Agora, perfis independentes, vídeos curtos, memes e threads no Twitter escancaram o que antes ficava restrito a reuniões acadêmicas ou sindicatos. É um fenômeno irreversível. E é por isso que frases como a de Campos Neto precisam ser lidas não como advertências neutras, mas como declarações desesperadas de quem vê seu castelo balançar.
Não é sobre “crescer o país”
Campos Neto diz que o “nós contra eles” não fará o país crescer. Mas qual país ele está falando? O país dos bancos batendo recordes de lucro enquanto a fila do osso se multiplica? O país em que o Congresso se auto-beneficia com auxílios e verbas enquanto escolas caem aos pedaços? O país das fazendas gigantes que exportam soja e milho enquanto o brasileiro paga caríssimo pelo arroz e feijão?
Para esse Brasil deles, de fato, o discurso crítico ao Congresso e às elites pode atrapalhar. Porque, quanto mais o povo perceber que foi enganado, menos tolerará que as regras do jogo continuem sendo escritas por quem só quer proteger o próprio bolso.

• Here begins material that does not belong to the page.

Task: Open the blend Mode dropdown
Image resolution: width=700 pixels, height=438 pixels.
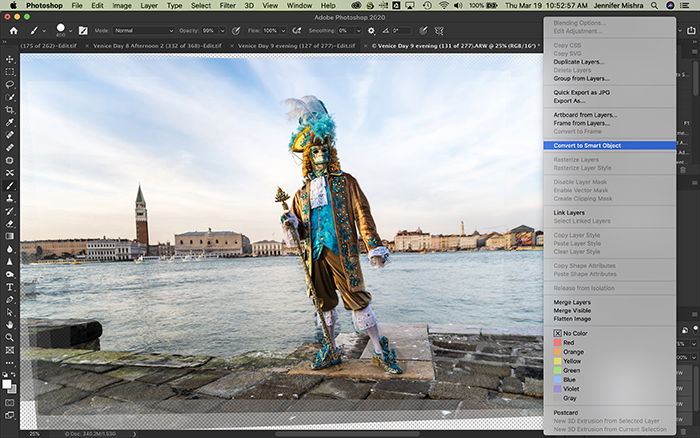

O incômodo de Campos Neto — assim como o de muitos outros banqueiros, empresários e políticos — revela o estágio que atingimos. A maré está virando, ainda que lentamente. O brasileiro médio começa a entender que a desigualdade não é obra do acaso, nem fruto exclusivo de “corrupção pontual”, mas resultado de um projeto de país feito sob medida para manter poucos no topo e muitos na base, silenciosos.
Por isso, dizer “nós contra eles” não é plantar discórdia. É simplesmente nomear a realidade. E é só a partir dessa nomeação que poderemos construir um país onde, quem sabe um dia, não existam mais “eles” que mandam e “nós” que obedecemos.
Até lá, sigamos chamando cada um pelo nome que merece — e denunciando quem quer nos manter dormindo.